Julien est un jeune franco-américain qui vit à New York dans l'ombre paranoïaque du 11 septembre : son père est mort dans l'avion qui s'est écrasé sur le Pentagone. Depuis, il reçoit des messages mystérieux alimentés par les théories conspirationnistes. Après un livre sur Carolyn Gerritsen, auteure qu'il admire et avec qui il s'est lié, il se retrouve désœuvré. Quand elle lui propose d'aller à Los Angeles pour apporter un peu de stabilité à son fils, Ryan, qui vit toujours avec son père Larry Gordon, producteur à succès d'Hollywood. Julien s’envole pour L.A. Comme l’a dit un jour Izzy Stradlin, membre des Guns’n’Roses « Personne ne va à Los Angeles, L.A., c’est là qu’on finit. »

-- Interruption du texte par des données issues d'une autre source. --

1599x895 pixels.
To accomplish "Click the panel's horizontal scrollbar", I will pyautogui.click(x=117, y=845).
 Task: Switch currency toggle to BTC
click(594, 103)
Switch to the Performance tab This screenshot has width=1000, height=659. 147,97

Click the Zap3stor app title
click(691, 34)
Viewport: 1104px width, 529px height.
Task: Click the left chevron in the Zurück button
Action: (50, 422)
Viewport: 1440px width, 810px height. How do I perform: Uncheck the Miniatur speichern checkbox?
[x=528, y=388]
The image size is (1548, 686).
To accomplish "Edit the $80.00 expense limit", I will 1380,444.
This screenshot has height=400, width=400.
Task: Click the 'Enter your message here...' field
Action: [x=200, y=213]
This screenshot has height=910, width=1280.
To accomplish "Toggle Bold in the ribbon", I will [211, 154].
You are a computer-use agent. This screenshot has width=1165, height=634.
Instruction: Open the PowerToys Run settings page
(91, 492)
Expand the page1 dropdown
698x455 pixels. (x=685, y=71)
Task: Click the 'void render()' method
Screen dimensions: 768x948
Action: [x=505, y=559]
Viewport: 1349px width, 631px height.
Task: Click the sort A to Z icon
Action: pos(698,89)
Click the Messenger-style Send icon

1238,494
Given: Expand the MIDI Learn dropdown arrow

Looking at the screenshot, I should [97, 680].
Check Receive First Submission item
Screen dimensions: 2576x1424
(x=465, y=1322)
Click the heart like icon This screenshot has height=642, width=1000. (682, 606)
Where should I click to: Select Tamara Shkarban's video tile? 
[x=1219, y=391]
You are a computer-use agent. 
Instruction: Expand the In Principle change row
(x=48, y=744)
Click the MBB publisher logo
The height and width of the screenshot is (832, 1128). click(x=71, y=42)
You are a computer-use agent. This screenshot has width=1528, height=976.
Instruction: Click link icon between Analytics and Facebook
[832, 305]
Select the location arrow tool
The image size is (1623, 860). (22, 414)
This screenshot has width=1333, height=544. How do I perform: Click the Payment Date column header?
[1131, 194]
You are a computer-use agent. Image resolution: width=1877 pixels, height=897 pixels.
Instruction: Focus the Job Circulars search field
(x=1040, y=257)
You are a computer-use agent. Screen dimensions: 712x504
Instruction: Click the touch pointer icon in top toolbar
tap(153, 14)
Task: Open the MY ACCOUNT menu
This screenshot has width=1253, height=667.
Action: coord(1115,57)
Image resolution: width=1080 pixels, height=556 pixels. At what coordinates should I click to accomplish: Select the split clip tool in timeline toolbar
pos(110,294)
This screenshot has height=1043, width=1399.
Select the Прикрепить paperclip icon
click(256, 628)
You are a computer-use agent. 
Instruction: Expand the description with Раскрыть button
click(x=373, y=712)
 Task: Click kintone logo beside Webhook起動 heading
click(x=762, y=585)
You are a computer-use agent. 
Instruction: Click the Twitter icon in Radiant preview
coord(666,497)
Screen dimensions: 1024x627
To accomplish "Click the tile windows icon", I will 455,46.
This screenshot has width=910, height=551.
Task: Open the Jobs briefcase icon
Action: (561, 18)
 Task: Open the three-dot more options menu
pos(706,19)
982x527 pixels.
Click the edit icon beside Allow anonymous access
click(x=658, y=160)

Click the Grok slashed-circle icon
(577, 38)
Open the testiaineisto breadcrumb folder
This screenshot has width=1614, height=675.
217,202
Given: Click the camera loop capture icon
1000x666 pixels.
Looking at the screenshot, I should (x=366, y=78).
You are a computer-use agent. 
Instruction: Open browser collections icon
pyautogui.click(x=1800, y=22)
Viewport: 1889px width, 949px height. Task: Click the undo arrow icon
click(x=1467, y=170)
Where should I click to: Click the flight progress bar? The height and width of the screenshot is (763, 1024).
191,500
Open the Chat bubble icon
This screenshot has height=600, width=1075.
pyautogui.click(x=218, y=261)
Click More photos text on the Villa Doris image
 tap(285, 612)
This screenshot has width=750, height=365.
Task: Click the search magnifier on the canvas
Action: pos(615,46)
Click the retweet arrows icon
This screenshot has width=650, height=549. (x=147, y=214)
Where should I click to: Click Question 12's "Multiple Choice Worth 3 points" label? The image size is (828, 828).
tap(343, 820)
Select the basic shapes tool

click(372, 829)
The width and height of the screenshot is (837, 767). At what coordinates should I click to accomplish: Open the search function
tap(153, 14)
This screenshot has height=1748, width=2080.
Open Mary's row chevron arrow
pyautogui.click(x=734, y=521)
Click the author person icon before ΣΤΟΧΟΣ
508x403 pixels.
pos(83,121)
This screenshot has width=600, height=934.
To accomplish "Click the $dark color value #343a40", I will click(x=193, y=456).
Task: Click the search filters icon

Dès son arrivée à Blue Jay Way, l'immense villa dominant LA, Julien découvre un univers d'argent sans limites, une jeunesse dorée et inerte, toujours en quête de sensations. Il fait la rencontre d’Ashley, la jeune épouse de Larry, toute droite sortie d'un jeu de télé-réalité auquel a également participé Ryan mai qui lui en est sorti pas mal esquinté. Lorsqu’Ashley disparait, la villa glisse dans la torpeur avant de basculer définitivement dans la paranoïa.
Le roman s'ouvre in ultimas res. Le narrateur est arrivé au bout d'un voyage dont il esquisse les errances et les culs de sac : "Ce que je savais, même si les détails restaient entachés de nébulosités, c'est qu'il y avait eu des victimes. Ce que je savais, c'est que leur assassin avait reçu une balle en pleine tête sous mes yeux, que j'avais vu son corps basculer dans les eaux noires du lac Tahoe et que je venais, trois mois plus tard, de recevoir un SMS portant sa signature."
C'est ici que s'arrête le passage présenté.